Saturday, July 25, 2009

Phone call from Parker

Parker called me from LA last night, because he wanted to chat. We talked for about 15 minutes and covered a wide range of topics. He told me about going to a play place with "the lady who is your mother" and which slide was the biggest slide (the blue one) and which was the small one (the green one), and about the boy who cried at the top of the blue slide, which may or may not have been because the little girl was bugging him and wouldn't go away. But Parker didn't cry and he went down the slide, which goes around the corners really fast. He also let me know that he didn't want to go in for books in the boys' room that night because there was a very scary picture on the wall there and he didn't want to see it.
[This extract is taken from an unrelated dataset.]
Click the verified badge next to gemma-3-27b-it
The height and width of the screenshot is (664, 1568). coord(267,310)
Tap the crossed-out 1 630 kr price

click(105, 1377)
Apparently it was a piece of art that had been added to the boys' collection just that day, and Parker was having no part of it. I asked him where he was going to sleep, and he told me that he was going to sleep on the floor around the corner from the stairs. He didn't seem concerned about the possibility of someone stepping on him in the night while going to the bathroom, but he did remind me of that time that Elizabeth was screaming at the door of their bedroom in the middle of the night, and he needed to get out of the bedroom so he could sleep somewhere else, but Elizabeth was in his way. I knew exactly the night he was talking about. He also told me about the ginger bread men they had made that day, some of them in playdough, and some of them with real dough. There were big gingerbread men and little gingerbread men, and everyone got to eat them. I asked him if he'd offered to swim the ginger bread man across the river on his back, and he was pretty amused by that. But he assured me that the gingerbread man hadn't run away because they had all the doors shut when they got him out of the oven, and gingerbread men can't open doors because the doorknobs are too high. He did point out that if there was a jumpy house in front of the door the gingerbread man would be able to reach the door, but conceded that it would be difficult to actually open the door with a jumpy house in front of it. We talked for a good 15 minutes before he had to go read books for bed. All in all, it was probably the best phone conversation I've ever had in my life.

3 comments:

Rachel said...

All entirely accurate with one exception. The picture in Amy's room is not new. He was scared of it last time he was here and hasn't gone in that room this whole visit. Even to jump on the bed. The picture you ask? The girl with the pearl earing. So scary!!!!

Michael said...

Maybe he just doesn't like Vermeer.

Val said...

Both of you have freakishly good memories for recounting conversations. I can't remember 5 minutes ago.